**ABOUT THIS EXERCISE:** Using the listing below, work out how many lines contain the word "Select", and respond with that number alone.

**WORKING DATA:**
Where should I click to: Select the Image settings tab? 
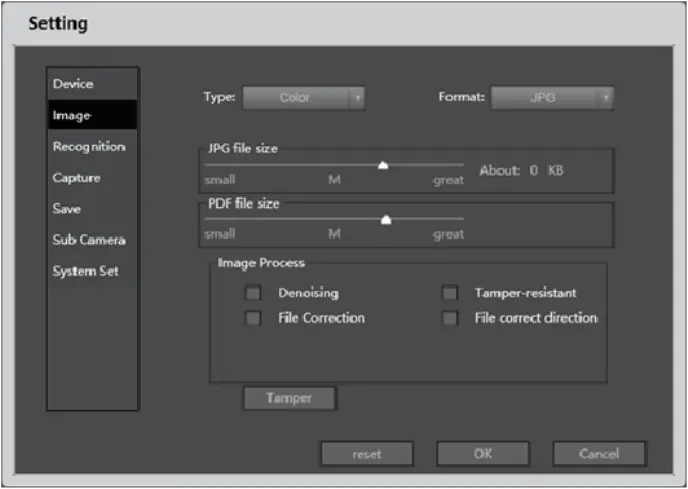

==

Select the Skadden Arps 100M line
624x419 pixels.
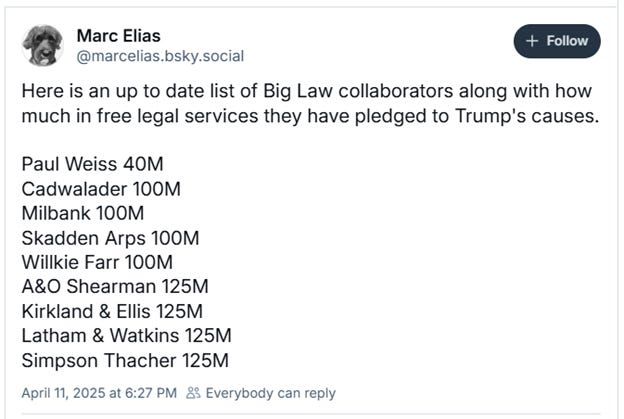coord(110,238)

--

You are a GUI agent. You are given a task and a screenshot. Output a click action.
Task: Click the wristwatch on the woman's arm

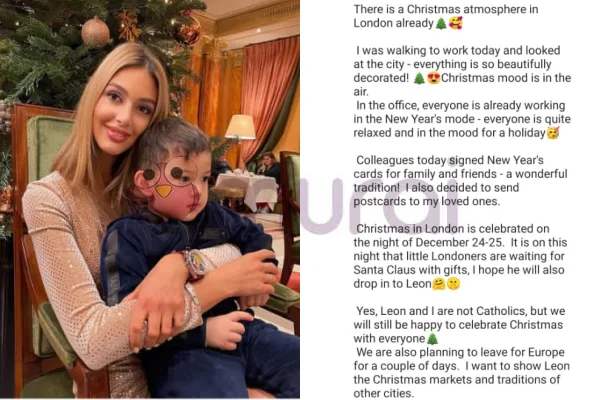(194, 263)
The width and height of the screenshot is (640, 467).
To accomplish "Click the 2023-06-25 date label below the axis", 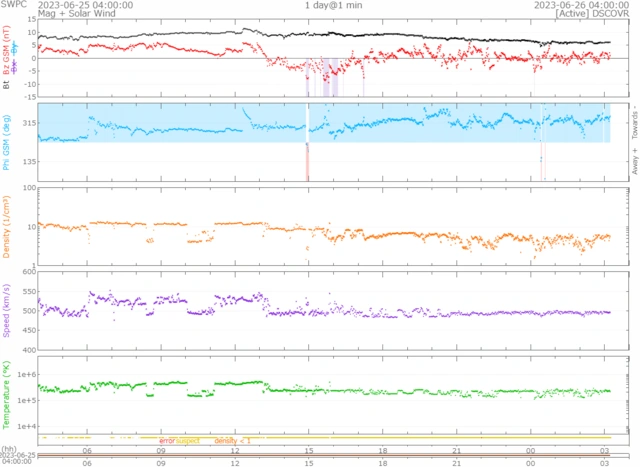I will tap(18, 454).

**ANSWER SPACE:** 2